16  Automatic Differentiation

Alec Loudenback

One machine can do the work of fifty ordinary men. No machine can do the work of one extraordinary man. - Elbert Hubbard, Thousand and One Epigrams (1911)

16.1 Chapter Overview

Harnessing the chain rule to compute derivatives not just of simple functions, but of complex programs.

16.2 Motivation for (Automatic) Derivatives

Derivatives are one of the most useful analytical tools we have. Determining the rate of change with respect to an input is effectively sensitivity testing. Knowing the derivative lets you optimize things faster (see Chapter 17).
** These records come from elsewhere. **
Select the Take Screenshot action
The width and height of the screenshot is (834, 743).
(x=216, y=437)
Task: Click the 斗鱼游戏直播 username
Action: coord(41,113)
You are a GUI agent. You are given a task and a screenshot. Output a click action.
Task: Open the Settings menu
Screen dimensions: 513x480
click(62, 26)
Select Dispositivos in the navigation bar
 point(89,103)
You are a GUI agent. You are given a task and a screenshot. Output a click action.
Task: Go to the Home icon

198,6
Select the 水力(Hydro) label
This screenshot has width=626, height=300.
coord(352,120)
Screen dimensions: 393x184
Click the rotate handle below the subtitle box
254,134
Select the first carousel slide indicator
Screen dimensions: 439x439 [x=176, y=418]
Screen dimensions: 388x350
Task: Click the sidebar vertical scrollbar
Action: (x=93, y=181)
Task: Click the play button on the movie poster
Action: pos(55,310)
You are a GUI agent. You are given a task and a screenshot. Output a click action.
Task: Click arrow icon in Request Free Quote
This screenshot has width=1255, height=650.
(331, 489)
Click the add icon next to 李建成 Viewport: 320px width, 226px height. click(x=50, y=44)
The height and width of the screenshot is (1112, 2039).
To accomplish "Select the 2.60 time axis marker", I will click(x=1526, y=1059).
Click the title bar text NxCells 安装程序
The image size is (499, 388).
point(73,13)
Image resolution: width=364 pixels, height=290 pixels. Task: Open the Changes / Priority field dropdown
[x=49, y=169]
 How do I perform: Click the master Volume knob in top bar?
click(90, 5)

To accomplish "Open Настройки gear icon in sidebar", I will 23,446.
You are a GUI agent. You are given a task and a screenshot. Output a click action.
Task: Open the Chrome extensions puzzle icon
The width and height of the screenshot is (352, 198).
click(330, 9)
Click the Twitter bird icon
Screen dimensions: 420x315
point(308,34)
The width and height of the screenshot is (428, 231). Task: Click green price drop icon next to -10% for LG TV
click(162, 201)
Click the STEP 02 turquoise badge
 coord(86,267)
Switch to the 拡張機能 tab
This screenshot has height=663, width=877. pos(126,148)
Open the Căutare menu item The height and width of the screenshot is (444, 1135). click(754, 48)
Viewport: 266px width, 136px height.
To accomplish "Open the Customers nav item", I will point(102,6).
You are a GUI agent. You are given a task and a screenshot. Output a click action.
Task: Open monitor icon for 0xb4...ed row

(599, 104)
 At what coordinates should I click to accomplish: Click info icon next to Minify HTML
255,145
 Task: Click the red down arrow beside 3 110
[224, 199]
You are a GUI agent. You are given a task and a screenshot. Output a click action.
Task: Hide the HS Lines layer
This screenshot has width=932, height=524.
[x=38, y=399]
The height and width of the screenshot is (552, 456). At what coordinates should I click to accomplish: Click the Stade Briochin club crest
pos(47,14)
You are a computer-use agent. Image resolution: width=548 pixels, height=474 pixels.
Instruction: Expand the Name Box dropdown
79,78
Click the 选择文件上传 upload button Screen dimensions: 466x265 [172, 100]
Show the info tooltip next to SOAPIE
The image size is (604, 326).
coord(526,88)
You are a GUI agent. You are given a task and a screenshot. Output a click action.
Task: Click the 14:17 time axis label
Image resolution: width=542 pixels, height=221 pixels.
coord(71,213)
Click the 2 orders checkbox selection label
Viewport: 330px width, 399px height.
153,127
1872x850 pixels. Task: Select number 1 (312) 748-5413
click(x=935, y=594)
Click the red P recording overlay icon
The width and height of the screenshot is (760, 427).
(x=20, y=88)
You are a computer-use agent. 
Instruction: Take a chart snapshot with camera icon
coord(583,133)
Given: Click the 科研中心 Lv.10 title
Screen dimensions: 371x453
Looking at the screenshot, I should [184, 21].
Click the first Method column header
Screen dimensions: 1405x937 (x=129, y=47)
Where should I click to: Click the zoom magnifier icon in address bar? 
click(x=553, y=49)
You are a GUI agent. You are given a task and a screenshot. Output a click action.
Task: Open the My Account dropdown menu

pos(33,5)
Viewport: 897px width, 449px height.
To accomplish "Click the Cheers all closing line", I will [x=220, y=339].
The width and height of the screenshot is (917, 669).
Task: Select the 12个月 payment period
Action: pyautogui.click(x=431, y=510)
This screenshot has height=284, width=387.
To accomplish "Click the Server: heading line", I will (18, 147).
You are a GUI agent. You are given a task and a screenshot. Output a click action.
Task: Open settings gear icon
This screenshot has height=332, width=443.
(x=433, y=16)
You can test properties and implications (monotonicity, maxima/minima). These applications make derivatives foundational for machine learning, generative models, scientific computing, and more.

We will work up concepts on computing derivatives, from the most basic (finite differentiation) to automatic differentiation (forward mode and then reverse mode). These tools can be used in many modeling applications. Automatic Differentiation (“AD” or “autodiff”) refers to innovative techniques to get computers to perform differentiation of complex algorithms (code) that would be intractable for a human to perform manually.

16.3 Finite Differentiation

Finite differentiation is evaluating a function \(f(x)\) at a value \(x\) and then at a nearby value \(x+\epsilon\). The line drawn through these two points effectively estimates the line that is tangent to the function \(f\) at \(x\) - effectively the derivative has been found by approximation. That is, we are looking to approximate the derivative using the property:

\[ f'(x) = \lim_{{\epsilon \to 0}} \frac{{f(x_0 + \epsilon) - f(x_0)}}{{\epsilon}} \]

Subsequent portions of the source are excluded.